Saturday, February 15, 2020

Quarter 4 Reviews - 013 Adaptation - Old


013 Adaptation – Old

It would have been surprising indeed if I had disliked a dramatization of another Robert Westall novel, and indeed, I found this adaptation of The Stones of Muncaster Cathedral to be very well-made—and naturally, quite nastily scary.
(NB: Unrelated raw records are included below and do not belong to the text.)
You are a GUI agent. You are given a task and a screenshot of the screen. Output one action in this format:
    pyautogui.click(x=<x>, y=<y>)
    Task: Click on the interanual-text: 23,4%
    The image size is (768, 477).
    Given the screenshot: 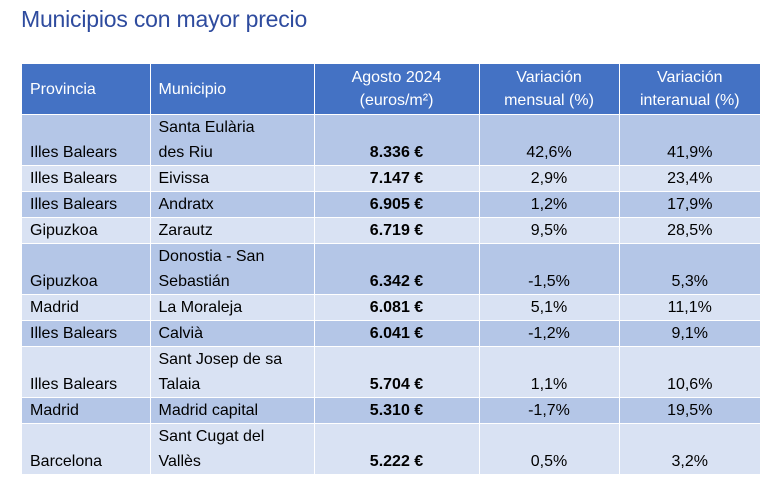 What is the action you would take?
    pyautogui.click(x=690, y=178)
    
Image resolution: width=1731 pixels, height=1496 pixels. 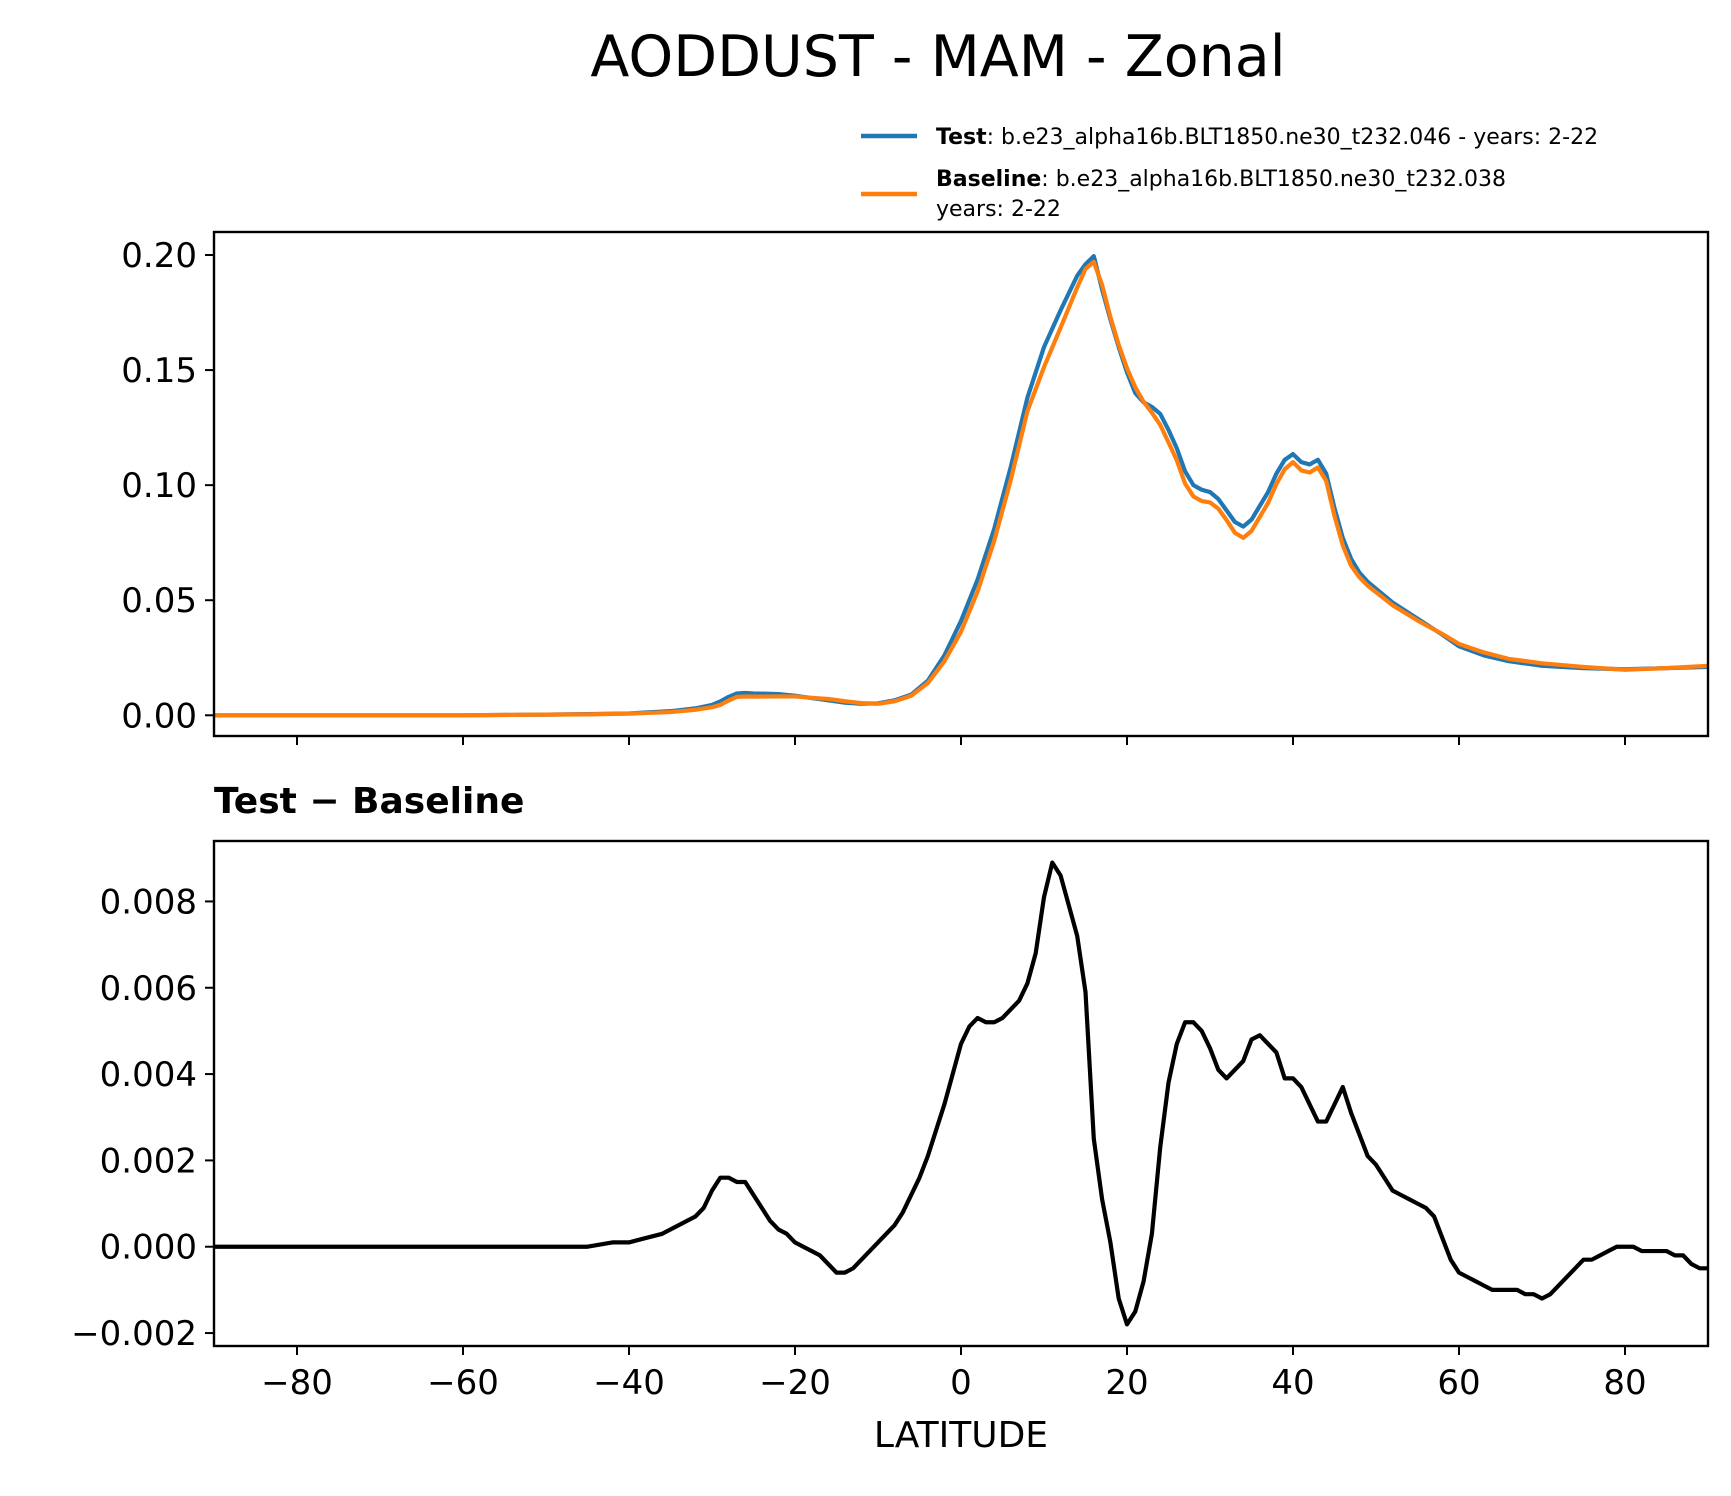 What do you see at coordinates (159, 256) in the screenshot?
I see `top-y-tick-label: 0.20` at bounding box center [159, 256].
I think it’s safe to say it’s set in the 1980s or early 1990s in the fictional Muncaster, a northern town, where Joe Clarke (Peter Meakin) comes from a family of steeplejacks, whose firm has been hired to tidy up the towers of Muncaster Cathedral.  There’s one tower in particular with a sinister reputation.  The drama is framed very well in a non-chronological narrative, with skeptical police sergeant Allardyce (Terry Molloy) interviewing Joe in the middle of the mysterious events after a child has leapt to his death from the sinister tower.  Joe, Allardyce, and historian Reverend Morris (the particularly excellent John Webb) eventually team up to try to thwart the forces of evil.  The only thing I didn’t like in this story (and sad to say, it’s a feature of Westall’s work) was the wholly secondary presence of the only female character, Barbara Clarke (Sunny Ormonde), defined solely in her role as hysterical wife and mother.  The Stones of Muncaster Cathedral also starred David Holt, Tim Black, Richard Mitchley, Gillian Goodman, Zita Sattar, and Anthony Peddlar.  It was directed by Rosemary Watts and broadcast originally in 1996.